Tribunal Administratif de MELUN — Décision N° TA77-2300330
vendredi 31 mai 2024
| Juridiction | Tribunal Administratif de MELUN |
| Section | Tribunal Administratif de MELUN |
| N° Dossier | TA77-2300330 |
| Type | Décision |
| Recours | Excès de pouvoir |
| Formation | 4ème chambre, JU |
Texte intégral
Vu la procédure suivante :
Par une ordonnance du 1er février 2023, enregistrée le 2 février 2023 au greffe du tribunal administratif de Melun, le président du tribunal administratif de Paris a transmis au tribunal le dossier de la requête de M. B.

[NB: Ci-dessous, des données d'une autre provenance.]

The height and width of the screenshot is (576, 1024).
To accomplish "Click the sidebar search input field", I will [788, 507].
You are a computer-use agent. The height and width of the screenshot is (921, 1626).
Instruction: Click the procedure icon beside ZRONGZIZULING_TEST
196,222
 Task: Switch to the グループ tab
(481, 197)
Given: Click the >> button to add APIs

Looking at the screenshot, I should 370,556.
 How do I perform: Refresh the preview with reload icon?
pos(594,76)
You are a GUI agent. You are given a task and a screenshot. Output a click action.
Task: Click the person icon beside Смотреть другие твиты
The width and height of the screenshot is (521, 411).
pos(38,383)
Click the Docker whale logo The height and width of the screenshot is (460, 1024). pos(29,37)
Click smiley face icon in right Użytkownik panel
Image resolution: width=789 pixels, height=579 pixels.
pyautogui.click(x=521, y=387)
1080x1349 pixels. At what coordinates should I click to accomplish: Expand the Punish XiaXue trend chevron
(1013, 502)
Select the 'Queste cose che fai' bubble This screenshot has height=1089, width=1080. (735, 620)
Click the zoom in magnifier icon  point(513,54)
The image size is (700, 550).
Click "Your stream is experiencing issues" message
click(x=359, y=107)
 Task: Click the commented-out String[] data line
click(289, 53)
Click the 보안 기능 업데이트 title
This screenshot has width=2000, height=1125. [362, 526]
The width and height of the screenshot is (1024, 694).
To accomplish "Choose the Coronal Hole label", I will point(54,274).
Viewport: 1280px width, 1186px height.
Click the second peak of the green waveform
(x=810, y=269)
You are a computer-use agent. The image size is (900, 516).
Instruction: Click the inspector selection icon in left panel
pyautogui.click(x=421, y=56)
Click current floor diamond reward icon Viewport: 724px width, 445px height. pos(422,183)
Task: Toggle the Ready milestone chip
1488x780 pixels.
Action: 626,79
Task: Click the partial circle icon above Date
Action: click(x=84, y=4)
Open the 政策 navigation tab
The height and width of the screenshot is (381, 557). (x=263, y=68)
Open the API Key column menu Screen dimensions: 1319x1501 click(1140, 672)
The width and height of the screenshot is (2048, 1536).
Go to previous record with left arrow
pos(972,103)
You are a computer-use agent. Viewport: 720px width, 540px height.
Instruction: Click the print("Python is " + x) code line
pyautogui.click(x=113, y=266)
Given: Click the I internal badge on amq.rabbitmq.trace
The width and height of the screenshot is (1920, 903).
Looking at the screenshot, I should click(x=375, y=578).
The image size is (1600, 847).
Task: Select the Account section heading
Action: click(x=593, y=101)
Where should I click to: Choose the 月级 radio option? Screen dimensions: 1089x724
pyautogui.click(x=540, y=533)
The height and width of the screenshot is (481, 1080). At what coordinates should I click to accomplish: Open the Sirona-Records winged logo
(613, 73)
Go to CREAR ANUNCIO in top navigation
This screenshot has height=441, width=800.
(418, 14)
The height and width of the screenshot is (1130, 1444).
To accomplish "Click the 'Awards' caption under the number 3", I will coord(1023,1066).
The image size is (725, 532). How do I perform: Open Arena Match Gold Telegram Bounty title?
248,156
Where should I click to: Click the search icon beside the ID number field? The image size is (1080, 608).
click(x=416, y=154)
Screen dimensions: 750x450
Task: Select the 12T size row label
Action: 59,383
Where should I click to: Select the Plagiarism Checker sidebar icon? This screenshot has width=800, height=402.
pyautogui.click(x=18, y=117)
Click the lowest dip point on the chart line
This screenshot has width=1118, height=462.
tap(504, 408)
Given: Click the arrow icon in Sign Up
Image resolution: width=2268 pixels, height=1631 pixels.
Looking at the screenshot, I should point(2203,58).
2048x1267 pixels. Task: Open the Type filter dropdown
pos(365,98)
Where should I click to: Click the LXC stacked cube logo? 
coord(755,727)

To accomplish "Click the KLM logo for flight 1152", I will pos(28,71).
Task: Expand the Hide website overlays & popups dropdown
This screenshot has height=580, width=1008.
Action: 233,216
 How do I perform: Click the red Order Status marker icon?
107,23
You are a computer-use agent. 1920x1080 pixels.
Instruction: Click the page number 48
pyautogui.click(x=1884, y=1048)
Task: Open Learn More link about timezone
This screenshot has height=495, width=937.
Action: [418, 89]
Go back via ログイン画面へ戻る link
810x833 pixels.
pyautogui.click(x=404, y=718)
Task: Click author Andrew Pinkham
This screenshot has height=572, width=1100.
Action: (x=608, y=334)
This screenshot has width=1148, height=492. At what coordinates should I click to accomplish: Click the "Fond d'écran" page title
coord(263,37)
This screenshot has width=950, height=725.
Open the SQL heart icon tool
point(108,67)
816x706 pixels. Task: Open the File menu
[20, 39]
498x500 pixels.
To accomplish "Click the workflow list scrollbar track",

Par une requête, enregistrée au greffe du tribunal administratif de Paris le 13 janvier 2023, M. E B, représenté par Me Zanatta, demande au tribunal :
1°) d'annuler l'arrêté du 10 janvier 2023 par lequel le préfet de police l'a obligé à quitter le territoire français, lui a refusé l'octroi d'un délai de départ volontaire, a fixé le pays à destination duquel il pourra être éloigné et a prononcé à son encontre une interdiction de retour sur le territoire français d'une durée de trois ans ;
2°) d'enjoindre au préfet de police de lui délivrer un titre de séjour dans le délai de quinze jours à compter de la notification du jugement à intervenir et sous astreinte de 50 euros par jour de retard ou, à défaut, de réexaminer sa situation et de lui délivrer un récépissé de demande de titre de séjour sous la même astreinte ;
3°) de mettre à la charge de l'Etat une somme de 2 000 euros en application des dispositions de l'article L.761-1 du code de justice administrative.
Il soutient que :
En ce qui concerne la décision portant obligation de quitter le territoire français :
- elle a été prise par une autorité incompétente ;
- elle est entachée d'un défaut de visa de l'arrêté de délégation ;
- elle est entachée d'une insuffisance de motivation ;
- elle est entachée d'un défaut d'examen sérieux de sa situation ;
- elle méconnaît les stipulations de l'article 8 de la convention européenne de sauvegarde des droits de l'homme et des libertés fondamentales et est entachée d'une erreur manifeste d'appréciation des conséquences de la décision sur sa situation personnelle ;
En ce qui concerne la décision refusant d'attribuer un délai de départ volontaire :
- elle a été prise par une autorité incompétente ;
- elle est entachée d'une insuffisance de motivation ;
- elle est entachée d'un défaut d'examen sérieux de sa situation ;
- elle méconnaît les dispositions de l'article L. 612-2 du code de l'entrée et du séjour des étrangers et du droit d'asile et est entachée d'une erreur manifeste d'appréciation dès lors que le préfet n'a pas pris en compte les garanties de représentation dont il dispose et sa situation personnelle ;
En ce qui concerne la décision fixant le pays de destination :
- elle est illégale du fait de l'illégalité de la mesure d'éloignement ;
En ce qui concerne la décision portant interdiction de retour sur le territoire français :
- elle est illégale du fait de l'illégalité de la mesure d'éloignement ;
- elle est entachée d'une insuffisance de motivation ;
- elle est entachée d'une erreur de droit en méconnaissance des dispositions de l'article L. 612-10 du code de l'entrée et du séjour des étrangers et du droit d'asile dès lors qu'il peut se prévaloir de liens stables avec la France.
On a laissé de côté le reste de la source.